L’homme n’est pas sauvé s’il est sauvé par autre que l’homme.

L’année passée nous avons célébré le bicentenaire de la colonisation européenne de l’Australie. Cette année-ci nous célébrons le bicentenaire de la révolution française. L’Association Franco-australienne se trouve entourée de célébrations.

L’un de ces évènements a fondé une prison, un goulag, au bout du monde; l’autre a établi les droits de l’homme dans ce qui était, pourrait-on dire, la capitale de l’occident.

Deux évènements bien différents, mais aussi assez semblables. L’ancien régime était comme le juge injuste de l’évangile qui ne craignait ni Dieu ni l’homme et n’écoutait pas la plainte de la veuve qui demandait justice. De même pour les prisonniers de Botany Bay ; rejetés de leur terre natale, ils se croyaient abandonnés par Dieu. Qui pourrait bien les sauver de cette prison au bout du monde. Pour survivre il fallait durcir et la peau et l’âme.

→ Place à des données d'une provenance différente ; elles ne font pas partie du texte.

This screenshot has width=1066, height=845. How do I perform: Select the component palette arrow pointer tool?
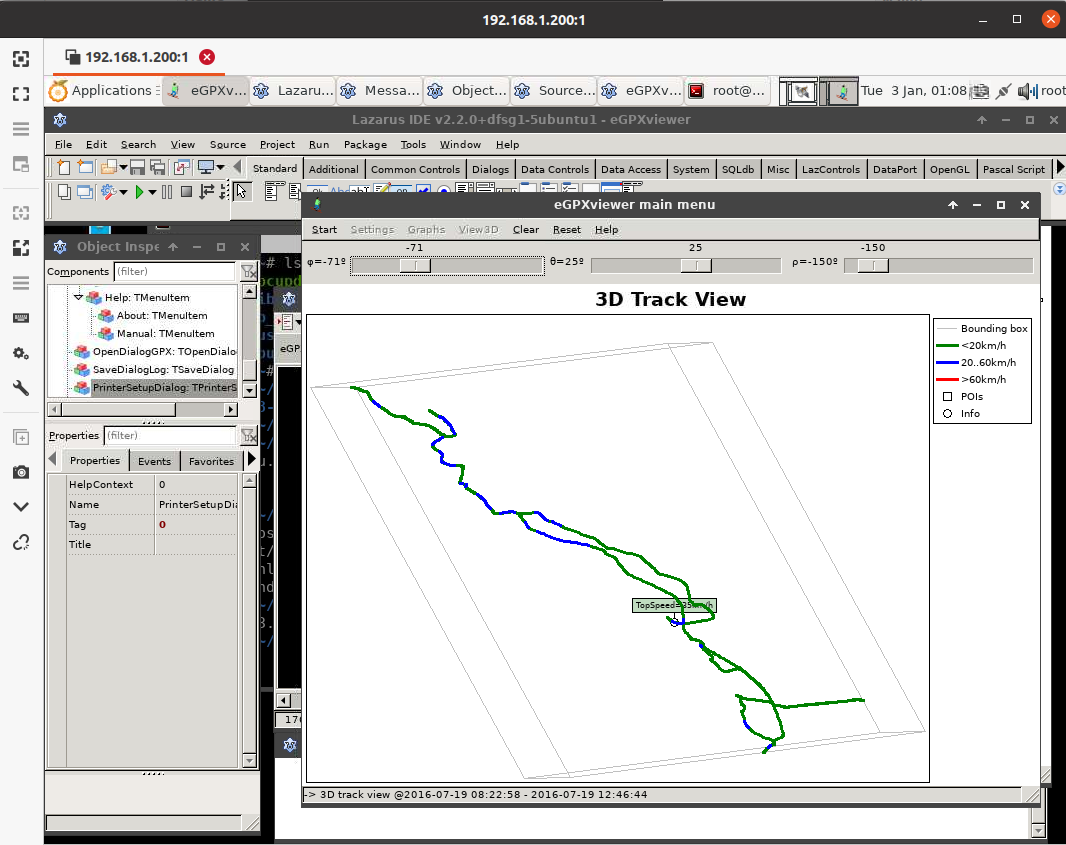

Puisqu’il semblait que Dieu n’écoute pas, que ce Dieu injuste détourne ses yeux de la détresse humaine, ii fallait chercher le salut ailleurs. Chez les uns, la raison allait garantir le bonheur des hommes; chez les autres, c’est le refus de tout espoir. Seulement en refusant tout espoir de choses plus grandes pouvait-ils se contenter du peu de bien qui leur arrivait.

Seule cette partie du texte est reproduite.